“Constitutional Provisions and Development: Are Indigenous Institutions Relevant?”
“Constitutional Provisions and Development: Are Indigenous Institutions Relevant?”
Constitutions are usually referred to as supreme laws which set out the fundamental framework and bases for the Rule of Law, human rights, governance institutions and arrangements, and aspirations on directive principles of state policy (DPSP). Under Ghana’s 1992 Constitution, the protection of the environment falls under the Directive Principles of State Policy. Article 36(9) of the Constitution requires the State to take appropriate measures needed to protect and safeguard the national environment for posterity and seek cooperation with other states and bodies for purposes of protecting the wider international environment for mankind. Article 41(g) also requires every citizen to contribute to the well-being of the community where that citizen lives; and Article 41(k) further provides that every citizen has the duty to protect and safeguard the environment.
Based on Articles 36(9), 41(g), and 41(k) provisions of Ghana’s 1992 Constitution, the menace of environmental degradation should have been dealt with seriously and curbed.
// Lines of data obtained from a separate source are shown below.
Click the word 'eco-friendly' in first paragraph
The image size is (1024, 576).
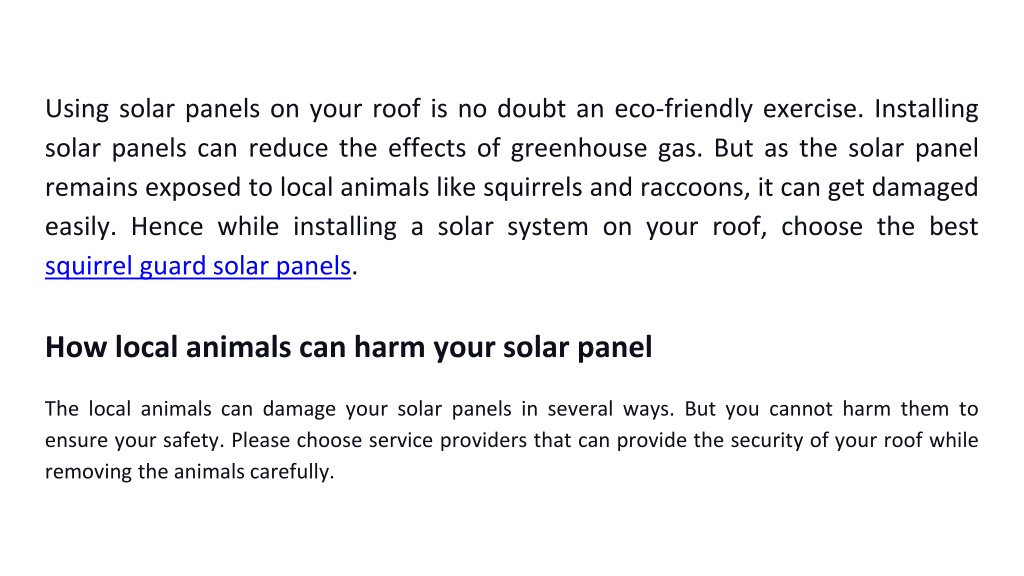click(684, 109)
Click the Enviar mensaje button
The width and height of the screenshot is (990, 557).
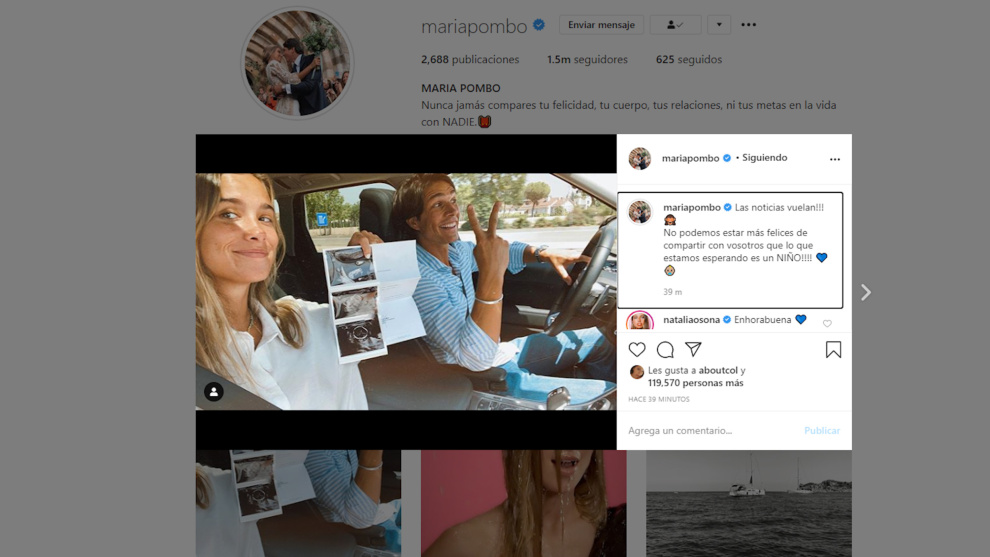601,25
The Constitution clearly provides several environmental safeguards. But it appears these are not being implemented. Thirty years after the coming into force of the 1992 Constitution, environmental degradation keeps getting worse. There appears to be a lack of stringent efforts by governments, institutions, and individuals to implement the environmental protection and safeguards provisions of the Constitution.
This chapter therefore seeks to suggest ways that indigenous institutions can be harnessed to achieve the constitutional mandates on the environment. It will discuss ways in which protecting and safeguarding the environment can be done effectively. It will deal with the question of how citizens should be empowered by the Constitution and indigenous institutional arrangements to ensure the enforcement or implementation of such Constitutional provisions on the environment. Indigenous institutions can effectively complement and enhance the efforts of governments, public servants, the populace to be more effective in that regard.
This chapter will therefore discuss the critical role of indigenous institutions in Ghana and their potential to spur the creation of development-focused constitutional framework attuned to the needs of its people. It provides answers to the question of how the involvement of indigenous institutions in environmental protection governance is to be done in practical terms? Qualitative research methods were employed using a combination of semi-structured interviews with key stakeholders and document analysis to analyse Ghana’s environmental governance approaches, constitutional and statutory provisions on environmental protection, and various documents on customary law and indigenous institutions. The study reveals that the use of localized action to consolidate the gains in applying indigenous institutional rules, laws, and practices as a launch-pad for effective environmental protection invariably finds support in international environmental law principles.